## PAGE TEXT

————————

The Verse’s Alex Berdugo tells us what he thought of alt-J’s show at Kingston Hippodrome on the 11th September 2017.
Riding the wave of success from their latest album RELAXER, alt-J were visibly excited when taking the stage of the Kingston Hippodrome. It was an incredibly intimate gig; I found myself no more than three metres from the band. They had nowhere to hide in this venue – the question was, would such a revealing setting impact the performance?
The setup of alt- J was astonishingly simple for a band reknowned for a producing a plethora of ethereal sounds. Singer Joe Newman held a guitar and stood before a mysterious pedalboard, whilst vocalist and keyboard player Gus Unger-Hamilton had only a couple of small keyboards and a microphone. I was curious to see how all these elements would combine to create the group’s biggest songs.
The answer is: wonderfully. Dissolve Me was a perfect harmony of guitar and keyboard, its uplifting melodies winning over the whole crowd. The symphonic vocals of both Newman and Unger-Hamilton blended beautifully, bringing an incredible depth to the tune. However, lest we forget the key role that drummer Thom Green played throughout the set.
Green’s drumkit was surprisingly minimalist, consisting of not much more than a snare, bongos and an electronic drum pad. This did not limit his capabilities. He was darting from one end of the kit to the other, changing time signatures like nobody’s business. Green would sustain an infectious groove and had us all nodding our heads to the rhythm. It was clear that the melodic side of alt-J was strongly complimented by their drummer’s efforts, their tightness as instrumentalists truly phenomenal.

————————

## DATA PROVIDED
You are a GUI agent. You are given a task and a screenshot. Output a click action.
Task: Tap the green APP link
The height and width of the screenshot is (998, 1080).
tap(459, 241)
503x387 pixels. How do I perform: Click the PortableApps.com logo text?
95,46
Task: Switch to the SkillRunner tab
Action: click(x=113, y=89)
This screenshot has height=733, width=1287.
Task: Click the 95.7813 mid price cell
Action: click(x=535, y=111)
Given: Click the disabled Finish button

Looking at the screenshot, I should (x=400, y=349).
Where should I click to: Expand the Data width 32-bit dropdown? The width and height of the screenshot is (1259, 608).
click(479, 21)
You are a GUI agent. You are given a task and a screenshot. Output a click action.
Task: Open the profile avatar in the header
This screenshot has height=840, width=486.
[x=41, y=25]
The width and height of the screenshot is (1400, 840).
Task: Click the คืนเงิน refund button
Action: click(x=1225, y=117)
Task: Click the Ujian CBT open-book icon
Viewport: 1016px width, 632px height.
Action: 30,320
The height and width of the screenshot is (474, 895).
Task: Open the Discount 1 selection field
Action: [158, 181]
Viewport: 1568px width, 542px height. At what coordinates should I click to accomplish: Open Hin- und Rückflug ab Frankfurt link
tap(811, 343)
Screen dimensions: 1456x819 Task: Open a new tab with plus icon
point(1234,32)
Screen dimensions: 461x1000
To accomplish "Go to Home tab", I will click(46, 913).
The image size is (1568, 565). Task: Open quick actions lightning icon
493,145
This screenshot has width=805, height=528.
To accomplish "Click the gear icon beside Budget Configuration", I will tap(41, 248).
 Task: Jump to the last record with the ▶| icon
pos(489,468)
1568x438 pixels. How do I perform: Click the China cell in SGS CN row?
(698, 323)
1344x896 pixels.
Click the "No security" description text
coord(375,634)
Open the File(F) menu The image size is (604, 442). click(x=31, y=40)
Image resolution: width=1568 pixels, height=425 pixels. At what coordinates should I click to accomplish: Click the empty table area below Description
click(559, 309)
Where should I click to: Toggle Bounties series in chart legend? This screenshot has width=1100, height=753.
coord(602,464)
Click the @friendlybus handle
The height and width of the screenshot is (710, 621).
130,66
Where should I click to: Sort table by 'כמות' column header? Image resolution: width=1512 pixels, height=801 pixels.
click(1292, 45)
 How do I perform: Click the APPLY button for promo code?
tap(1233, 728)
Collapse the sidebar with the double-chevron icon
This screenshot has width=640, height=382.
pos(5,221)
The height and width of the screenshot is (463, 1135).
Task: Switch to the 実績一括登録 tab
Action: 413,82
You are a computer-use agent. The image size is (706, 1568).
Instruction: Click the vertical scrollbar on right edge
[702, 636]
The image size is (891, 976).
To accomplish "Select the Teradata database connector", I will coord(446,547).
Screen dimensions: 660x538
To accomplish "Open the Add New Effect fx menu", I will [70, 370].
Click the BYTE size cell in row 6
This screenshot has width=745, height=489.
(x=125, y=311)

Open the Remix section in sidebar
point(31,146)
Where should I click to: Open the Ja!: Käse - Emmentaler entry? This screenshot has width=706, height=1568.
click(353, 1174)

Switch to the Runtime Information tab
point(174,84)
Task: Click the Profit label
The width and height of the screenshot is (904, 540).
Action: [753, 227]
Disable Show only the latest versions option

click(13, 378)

————————

## PROBLEMS TO SOLVE
A – In the concert review, rewrite the passage that starts at "The Verse’s Alex" and ends after "group’s biggest songs.", swapping "Kingston Hippodrome" for "Hippodrome".
B – Based on the concert review, decide whether each statement holds: (i) Thom Green's drumkit included bongos. (ii) The reviewer stood more than ten meters from the band. (iii) Gus Unger-Hamilton played guitar at the show. Answer yes or no for each and quote the words that settle it.
C – Carry on the concert review past its last sentence.

## ANSWERS BELOW
A –
The Verse’s Alex Berdugo tells us what he thought of alt-J’s show at Hippodrome on the 11th September 2017.
Riding the wave of success from their latest album RELAXER, alt-J were visibly excited when taking the stage of the Hippodrome. It was an incredibly intimate gig; I found myself no more than three metres from the band. They had nowhere to hide in this venue – the question was, would such a revealing setting impact the performance?
The setup of alt- J was astonishingly simple for a band reknowned for a producing a plethora of ethereal sounds. Singer Joe Newman held a guitar and stood before a mysterious pedalboard, whilst vocalist and keyboard player Gus Unger-Hamilton had only a couple of small keyboards and a microphone. I was curious to see how all these elements would combine to create the group’s biggest songs.

B –
(i) Yes: "consisting of not much more than a snare, bongos and an electronic drum pad"
(ii) No: "I found myself no more than three metres from the band"
(iii) No: "vocalist and keyboard player Gus Unger-Hamilton had only a couple of small keyboards and a microphone"

C –
The light show was a noteworthy point. The beams would swirl and wink at the audience in time to the music, yet seemed to take on a life of their own. The lights would change the ambience in the room with a single colour variation, working hand in hand with the mood of each song. In a small venue like the Kingston Hippodrome, it can be difficult to enrapt your crowd in the show, but alt-J certainly succeeded.
One personal highlight of the set was the explosive performance of Left Hand Free. Newman’s arpeggiation of chords with finger picking through the show was not to be to taken lightly, though he seemed to revel in playing the trademark riff that came with their hit tracks. In addition, every note was nailed and his voice was indistinguishable from the record. When all playing together, alt-J were able to leave a strong impression on me. Individually, each member excelled in their instrument and dripped with potential.
Overall, alt-J’s gig at the Hippodrome was a top draw performance. Everything from the song choices to their down-to-earth attitude was professional and engaging to watch. The only gripe I have is that their set was bizarrely short. The show was over in a mere forty-five minutes, meaning that we felt a bit short changed at the end. This was especially an issue as there had not even been any support acts. It was all a bit peculiar.